▶ WORK TASK: Scan the entries for "comment". Every line that holds it is to be copied.

++++++++++++++++++++

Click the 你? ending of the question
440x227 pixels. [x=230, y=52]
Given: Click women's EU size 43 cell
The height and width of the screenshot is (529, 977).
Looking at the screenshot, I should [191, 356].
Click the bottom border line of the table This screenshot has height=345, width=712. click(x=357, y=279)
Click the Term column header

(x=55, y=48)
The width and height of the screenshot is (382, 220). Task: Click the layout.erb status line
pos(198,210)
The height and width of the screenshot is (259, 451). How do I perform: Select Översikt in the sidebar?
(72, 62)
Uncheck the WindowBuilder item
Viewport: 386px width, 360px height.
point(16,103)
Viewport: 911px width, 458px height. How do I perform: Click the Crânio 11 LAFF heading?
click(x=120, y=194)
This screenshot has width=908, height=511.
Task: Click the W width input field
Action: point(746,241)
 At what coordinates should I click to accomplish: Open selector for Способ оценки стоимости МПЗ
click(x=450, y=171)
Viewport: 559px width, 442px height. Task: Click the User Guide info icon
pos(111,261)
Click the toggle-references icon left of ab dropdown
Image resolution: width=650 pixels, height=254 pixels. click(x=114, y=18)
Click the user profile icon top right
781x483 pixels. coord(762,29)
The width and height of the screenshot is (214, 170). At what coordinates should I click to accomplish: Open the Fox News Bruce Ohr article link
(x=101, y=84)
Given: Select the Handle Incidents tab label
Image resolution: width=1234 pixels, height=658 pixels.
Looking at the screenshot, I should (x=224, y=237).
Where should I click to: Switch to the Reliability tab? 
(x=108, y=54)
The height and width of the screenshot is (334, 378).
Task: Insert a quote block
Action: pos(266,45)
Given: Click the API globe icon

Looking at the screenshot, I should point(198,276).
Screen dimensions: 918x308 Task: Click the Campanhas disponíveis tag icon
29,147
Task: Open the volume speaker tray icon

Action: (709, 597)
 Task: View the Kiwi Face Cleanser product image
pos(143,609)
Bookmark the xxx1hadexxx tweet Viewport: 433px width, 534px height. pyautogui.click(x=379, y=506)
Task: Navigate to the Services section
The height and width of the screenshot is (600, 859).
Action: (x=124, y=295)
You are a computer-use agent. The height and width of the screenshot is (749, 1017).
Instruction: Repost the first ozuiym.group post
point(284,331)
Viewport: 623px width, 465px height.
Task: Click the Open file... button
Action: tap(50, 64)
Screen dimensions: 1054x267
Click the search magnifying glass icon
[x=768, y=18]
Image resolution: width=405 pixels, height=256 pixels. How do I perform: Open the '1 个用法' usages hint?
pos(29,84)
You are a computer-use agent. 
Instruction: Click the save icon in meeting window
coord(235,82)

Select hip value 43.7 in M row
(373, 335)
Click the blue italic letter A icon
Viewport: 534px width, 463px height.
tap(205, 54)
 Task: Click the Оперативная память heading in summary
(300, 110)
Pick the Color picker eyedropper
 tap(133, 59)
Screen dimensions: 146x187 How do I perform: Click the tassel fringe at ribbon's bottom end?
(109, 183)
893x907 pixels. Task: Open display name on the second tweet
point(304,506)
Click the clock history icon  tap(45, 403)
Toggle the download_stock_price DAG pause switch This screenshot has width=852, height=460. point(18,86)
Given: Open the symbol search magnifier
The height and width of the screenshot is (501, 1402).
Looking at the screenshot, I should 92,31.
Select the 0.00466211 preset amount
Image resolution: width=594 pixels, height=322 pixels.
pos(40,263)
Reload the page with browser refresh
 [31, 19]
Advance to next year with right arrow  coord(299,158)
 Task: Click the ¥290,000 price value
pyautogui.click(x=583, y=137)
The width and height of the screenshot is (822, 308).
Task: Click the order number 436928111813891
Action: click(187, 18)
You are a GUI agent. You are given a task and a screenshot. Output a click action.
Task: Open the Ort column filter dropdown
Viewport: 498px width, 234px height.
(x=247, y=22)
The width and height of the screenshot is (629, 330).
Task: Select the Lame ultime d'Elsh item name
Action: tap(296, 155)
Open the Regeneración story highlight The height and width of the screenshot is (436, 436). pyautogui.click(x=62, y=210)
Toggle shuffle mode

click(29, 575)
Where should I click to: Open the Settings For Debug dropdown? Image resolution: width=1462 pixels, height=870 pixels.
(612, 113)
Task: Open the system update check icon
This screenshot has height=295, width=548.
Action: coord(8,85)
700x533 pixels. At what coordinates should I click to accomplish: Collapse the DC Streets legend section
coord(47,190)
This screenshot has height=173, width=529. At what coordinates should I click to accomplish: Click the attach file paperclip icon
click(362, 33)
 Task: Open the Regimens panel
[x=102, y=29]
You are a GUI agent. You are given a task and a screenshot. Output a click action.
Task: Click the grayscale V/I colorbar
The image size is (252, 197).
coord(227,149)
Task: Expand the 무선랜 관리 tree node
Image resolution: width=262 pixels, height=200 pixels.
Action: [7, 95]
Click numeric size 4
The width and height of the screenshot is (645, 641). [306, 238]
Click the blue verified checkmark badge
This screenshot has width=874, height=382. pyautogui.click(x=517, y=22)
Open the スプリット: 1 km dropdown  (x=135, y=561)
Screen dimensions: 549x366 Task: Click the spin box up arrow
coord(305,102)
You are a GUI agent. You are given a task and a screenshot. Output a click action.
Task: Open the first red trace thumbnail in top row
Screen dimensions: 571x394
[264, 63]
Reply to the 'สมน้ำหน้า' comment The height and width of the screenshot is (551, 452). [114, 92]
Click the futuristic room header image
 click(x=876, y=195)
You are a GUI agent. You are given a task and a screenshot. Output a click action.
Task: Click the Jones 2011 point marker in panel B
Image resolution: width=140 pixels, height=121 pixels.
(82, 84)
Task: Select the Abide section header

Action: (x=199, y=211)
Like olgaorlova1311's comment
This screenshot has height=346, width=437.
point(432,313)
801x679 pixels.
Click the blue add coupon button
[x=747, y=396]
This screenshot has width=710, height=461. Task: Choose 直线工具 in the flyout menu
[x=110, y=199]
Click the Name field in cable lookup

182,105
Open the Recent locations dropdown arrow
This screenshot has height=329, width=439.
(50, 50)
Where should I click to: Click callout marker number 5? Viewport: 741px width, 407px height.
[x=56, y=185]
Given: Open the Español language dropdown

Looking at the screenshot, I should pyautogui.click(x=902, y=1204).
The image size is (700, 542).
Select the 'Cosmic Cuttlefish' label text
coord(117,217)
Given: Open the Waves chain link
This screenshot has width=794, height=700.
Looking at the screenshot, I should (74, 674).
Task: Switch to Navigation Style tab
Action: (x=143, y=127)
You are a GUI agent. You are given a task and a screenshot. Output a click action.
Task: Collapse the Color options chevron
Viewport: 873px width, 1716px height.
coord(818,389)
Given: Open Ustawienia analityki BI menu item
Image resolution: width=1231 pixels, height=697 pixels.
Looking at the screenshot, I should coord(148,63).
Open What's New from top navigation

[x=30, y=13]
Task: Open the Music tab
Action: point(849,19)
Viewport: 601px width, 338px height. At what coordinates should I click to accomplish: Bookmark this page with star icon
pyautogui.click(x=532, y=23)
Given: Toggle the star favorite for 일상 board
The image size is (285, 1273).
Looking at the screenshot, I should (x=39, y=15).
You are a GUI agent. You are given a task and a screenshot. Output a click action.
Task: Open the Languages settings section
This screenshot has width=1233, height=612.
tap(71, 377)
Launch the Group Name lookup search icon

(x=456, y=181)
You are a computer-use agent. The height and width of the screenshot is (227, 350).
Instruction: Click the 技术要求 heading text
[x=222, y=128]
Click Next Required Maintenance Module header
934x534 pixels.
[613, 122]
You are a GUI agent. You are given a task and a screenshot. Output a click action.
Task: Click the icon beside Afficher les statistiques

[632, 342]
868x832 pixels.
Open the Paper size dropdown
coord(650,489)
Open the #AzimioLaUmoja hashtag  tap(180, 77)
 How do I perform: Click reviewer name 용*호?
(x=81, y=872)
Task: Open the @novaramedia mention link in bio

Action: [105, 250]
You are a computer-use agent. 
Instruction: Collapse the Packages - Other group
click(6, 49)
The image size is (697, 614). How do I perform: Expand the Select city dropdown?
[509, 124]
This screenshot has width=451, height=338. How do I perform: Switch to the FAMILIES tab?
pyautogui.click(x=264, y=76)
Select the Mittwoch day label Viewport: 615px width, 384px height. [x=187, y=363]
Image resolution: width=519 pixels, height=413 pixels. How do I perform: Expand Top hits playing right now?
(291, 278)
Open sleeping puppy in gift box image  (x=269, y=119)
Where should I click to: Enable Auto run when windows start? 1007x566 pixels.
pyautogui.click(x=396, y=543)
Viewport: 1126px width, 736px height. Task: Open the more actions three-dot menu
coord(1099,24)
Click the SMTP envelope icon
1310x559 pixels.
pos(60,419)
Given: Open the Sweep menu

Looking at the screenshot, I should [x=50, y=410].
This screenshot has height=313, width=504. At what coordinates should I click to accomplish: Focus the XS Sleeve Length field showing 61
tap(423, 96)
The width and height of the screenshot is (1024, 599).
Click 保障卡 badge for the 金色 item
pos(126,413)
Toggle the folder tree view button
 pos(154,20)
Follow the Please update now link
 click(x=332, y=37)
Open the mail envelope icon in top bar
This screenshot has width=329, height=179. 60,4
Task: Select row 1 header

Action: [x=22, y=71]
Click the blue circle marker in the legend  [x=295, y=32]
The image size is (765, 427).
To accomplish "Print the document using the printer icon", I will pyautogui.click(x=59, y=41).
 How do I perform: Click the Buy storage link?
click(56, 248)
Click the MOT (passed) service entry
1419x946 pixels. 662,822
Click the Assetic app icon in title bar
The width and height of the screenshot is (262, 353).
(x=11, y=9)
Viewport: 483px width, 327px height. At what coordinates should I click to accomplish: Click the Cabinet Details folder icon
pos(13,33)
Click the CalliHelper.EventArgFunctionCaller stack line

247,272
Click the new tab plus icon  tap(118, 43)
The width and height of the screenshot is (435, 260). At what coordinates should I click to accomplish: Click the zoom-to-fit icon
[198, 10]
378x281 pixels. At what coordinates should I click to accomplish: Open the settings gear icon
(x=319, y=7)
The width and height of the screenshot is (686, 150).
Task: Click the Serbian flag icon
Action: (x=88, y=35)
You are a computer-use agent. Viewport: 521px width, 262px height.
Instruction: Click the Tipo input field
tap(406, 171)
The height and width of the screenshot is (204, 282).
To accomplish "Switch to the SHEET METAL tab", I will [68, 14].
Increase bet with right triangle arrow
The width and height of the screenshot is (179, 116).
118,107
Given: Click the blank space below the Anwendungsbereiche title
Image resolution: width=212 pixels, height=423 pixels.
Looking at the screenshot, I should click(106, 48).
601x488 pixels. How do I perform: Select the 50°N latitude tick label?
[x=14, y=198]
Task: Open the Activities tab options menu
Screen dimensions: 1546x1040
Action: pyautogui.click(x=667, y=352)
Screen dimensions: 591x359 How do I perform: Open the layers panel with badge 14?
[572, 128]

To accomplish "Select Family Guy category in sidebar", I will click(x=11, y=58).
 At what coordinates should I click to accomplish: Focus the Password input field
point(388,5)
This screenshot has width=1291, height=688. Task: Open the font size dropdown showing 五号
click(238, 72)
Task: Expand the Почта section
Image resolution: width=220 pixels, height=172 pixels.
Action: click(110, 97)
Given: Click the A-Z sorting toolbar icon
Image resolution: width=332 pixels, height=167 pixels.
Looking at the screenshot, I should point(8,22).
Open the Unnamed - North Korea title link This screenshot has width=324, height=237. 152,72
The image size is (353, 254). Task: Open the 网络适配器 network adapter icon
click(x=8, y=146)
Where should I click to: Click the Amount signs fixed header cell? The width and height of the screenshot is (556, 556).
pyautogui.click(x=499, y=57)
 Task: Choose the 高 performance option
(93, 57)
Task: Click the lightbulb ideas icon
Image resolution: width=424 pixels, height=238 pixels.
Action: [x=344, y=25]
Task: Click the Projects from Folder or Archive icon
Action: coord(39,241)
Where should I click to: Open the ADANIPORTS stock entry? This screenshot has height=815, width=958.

++++++++++++++++++++

▶ SOLUTION TO THE PROBLEM:
Reply to the 'สมน้ำหน้า' comment The height and width of the screenshot is (551, 452). [114, 92]
Like olgaorlova1311's comment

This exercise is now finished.